Since gourmands the world over are turning to molecular gastronomy to impress their diners, ingredients and equipment too has become cheaper. “A 200 gm can of Soy Lecithin will set you back by roughly R2500,” says Tiwari. You can also buy your chemicals and equipment online and get them shipped. There are tutorials, blogs and communities dedicated to the art on YouTube, moleculargastronomynetwork.com, polyscience.com, albertyferranadria.com (in Spanish) and molecularrecipes.com; not to mention groups on social media networks that help you from burning the house down.
Red Wine Poached Pear And Cranberry Ravioli Salad With A Stuffing Of Blue Cheese Talc
Chef : Mayank Tiwari, Olive Bar And Kitchen, Mahalaxmi
Making Strawberry Agar Agar Pearls
Ingredients and equipment
You will need accurate scales and a plastic syringe
100 ml (3.4 fluid oz) strawberry juice or juice of choice
1 gm (0.035 oz) agar agar powder (China grass)
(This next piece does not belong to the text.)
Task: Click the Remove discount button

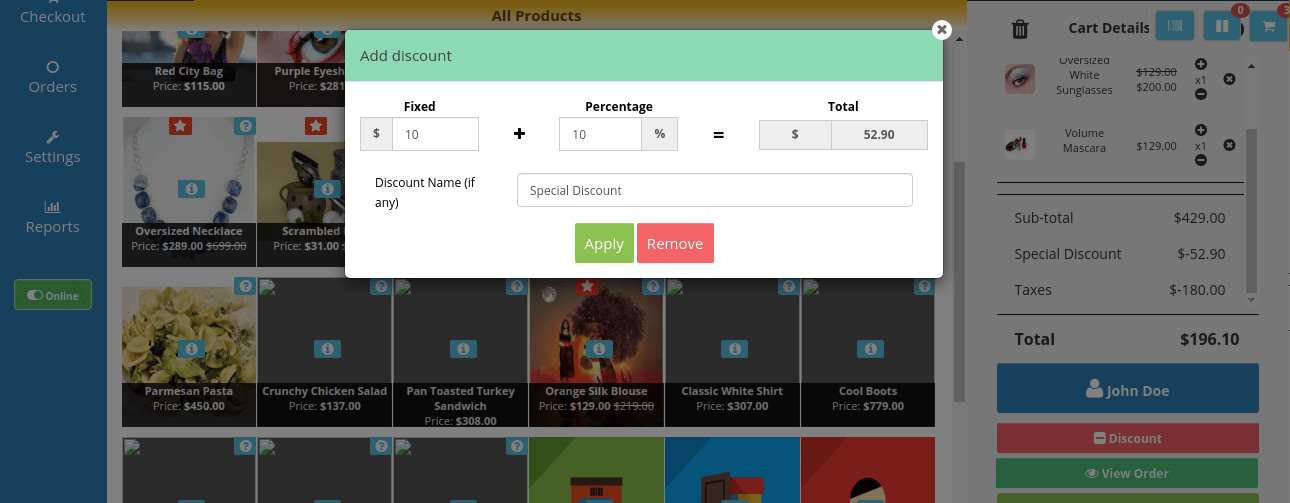Action: (x=675, y=243)
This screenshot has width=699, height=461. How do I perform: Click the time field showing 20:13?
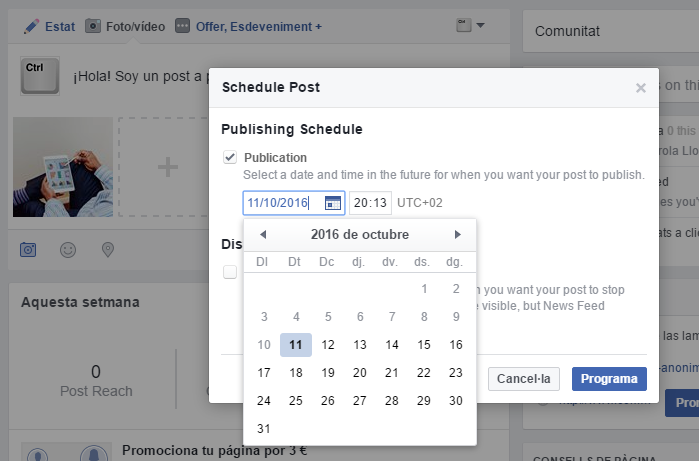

1 cup flavourless vegetable oil
Apple juice for storing the pearls in
In a small saucepan whisk together the juice and agar agar powder. Over medium heat, whisking constantly bring the mix to a boil. Reduce heat and simmer until the agar agar is completely dissolved. Remove from heat and let mix stand for four to five minutes. Fill your syringe with the juice mixture and add to the oil, drop by drop. Strain the pearls from the oil and transfer to apple juice until ready to use.
The apple juice washes away the oil residue and the leftover cup of oil can be reused for baking. Now you will have perfect small fruit pearls ready to top your cupcakes /in your martinis, desserts, salads etc.